Could you rewrite the entries between the line holding "Image resolution: width=598" and the line holding "pos(1486,70)", inclusive, with "dog marker" changed to "cat marker" and everything else left as it is?

★ ★ ★ ★

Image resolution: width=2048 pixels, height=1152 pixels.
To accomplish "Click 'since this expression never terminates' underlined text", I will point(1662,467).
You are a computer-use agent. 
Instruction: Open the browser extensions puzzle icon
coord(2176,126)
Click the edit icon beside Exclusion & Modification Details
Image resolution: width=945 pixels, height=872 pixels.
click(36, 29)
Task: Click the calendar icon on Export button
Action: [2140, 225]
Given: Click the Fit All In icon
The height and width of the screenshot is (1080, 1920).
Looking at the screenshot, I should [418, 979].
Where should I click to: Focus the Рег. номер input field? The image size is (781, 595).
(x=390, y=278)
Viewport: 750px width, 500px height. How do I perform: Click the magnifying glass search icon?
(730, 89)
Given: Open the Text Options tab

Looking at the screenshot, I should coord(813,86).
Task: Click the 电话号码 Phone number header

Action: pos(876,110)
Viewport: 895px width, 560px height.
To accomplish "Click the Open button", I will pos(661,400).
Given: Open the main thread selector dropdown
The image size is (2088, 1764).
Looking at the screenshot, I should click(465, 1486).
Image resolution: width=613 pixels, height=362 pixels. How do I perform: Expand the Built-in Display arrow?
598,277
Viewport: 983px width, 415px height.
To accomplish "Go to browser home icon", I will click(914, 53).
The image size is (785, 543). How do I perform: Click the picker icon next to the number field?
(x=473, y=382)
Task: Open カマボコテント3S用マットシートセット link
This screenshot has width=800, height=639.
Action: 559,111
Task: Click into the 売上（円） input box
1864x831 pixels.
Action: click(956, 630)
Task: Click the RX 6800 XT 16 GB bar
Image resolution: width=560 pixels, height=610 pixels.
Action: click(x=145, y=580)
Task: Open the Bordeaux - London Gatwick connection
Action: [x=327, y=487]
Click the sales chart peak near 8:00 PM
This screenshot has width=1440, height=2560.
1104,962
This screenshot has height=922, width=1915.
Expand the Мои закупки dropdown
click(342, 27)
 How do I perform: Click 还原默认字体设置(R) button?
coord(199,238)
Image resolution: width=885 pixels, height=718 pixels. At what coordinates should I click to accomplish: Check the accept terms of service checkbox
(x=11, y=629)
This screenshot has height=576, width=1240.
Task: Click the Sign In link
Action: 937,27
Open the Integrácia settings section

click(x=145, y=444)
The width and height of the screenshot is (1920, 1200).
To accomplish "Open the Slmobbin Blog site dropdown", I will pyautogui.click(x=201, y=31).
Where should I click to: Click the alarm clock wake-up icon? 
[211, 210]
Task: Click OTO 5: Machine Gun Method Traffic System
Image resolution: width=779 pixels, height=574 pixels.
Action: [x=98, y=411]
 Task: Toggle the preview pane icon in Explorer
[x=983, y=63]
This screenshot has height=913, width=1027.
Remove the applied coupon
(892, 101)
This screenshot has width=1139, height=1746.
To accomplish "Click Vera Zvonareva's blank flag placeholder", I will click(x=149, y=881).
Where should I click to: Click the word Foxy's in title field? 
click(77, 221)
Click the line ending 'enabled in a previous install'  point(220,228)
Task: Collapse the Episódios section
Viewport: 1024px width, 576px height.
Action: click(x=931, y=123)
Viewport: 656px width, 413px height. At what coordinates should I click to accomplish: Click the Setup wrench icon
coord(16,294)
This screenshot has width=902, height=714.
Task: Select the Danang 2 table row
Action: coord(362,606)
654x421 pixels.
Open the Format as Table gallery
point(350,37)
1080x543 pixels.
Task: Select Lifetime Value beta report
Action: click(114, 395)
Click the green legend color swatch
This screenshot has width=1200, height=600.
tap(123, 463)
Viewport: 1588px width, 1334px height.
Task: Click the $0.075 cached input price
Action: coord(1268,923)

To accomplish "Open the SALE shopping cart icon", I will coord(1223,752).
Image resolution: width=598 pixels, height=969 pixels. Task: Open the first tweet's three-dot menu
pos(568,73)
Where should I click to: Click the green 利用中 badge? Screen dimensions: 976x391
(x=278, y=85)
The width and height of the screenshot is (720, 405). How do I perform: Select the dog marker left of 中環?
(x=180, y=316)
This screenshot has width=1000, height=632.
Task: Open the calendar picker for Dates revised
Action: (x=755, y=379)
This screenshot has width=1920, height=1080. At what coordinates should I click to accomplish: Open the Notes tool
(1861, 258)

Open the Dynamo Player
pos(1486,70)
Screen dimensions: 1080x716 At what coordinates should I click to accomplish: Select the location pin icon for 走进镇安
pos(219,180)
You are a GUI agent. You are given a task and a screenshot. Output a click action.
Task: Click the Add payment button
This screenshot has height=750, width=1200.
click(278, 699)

★ ★ ★ ★

_RESPONSE TO THIS TASK_
Image resolution: width=598 pixels, height=969 pixels. Task: Open the first tweet's three-dot menu
pos(568,73)
Where should I click to: Click the green 利用中 badge? Screen dimensions: 976x391
(x=278, y=85)
The width and height of the screenshot is (720, 405). How do I perform: Select the cat marker left of 中環?
(x=180, y=316)
This screenshot has width=1000, height=632.
Task: Open the calendar picker for Dates revised
Action: (x=755, y=379)
This screenshot has width=1920, height=1080. At what coordinates should I click to accomplish: Open the Notes tool
(1861, 258)

Open the Dynamo Player
pos(1486,70)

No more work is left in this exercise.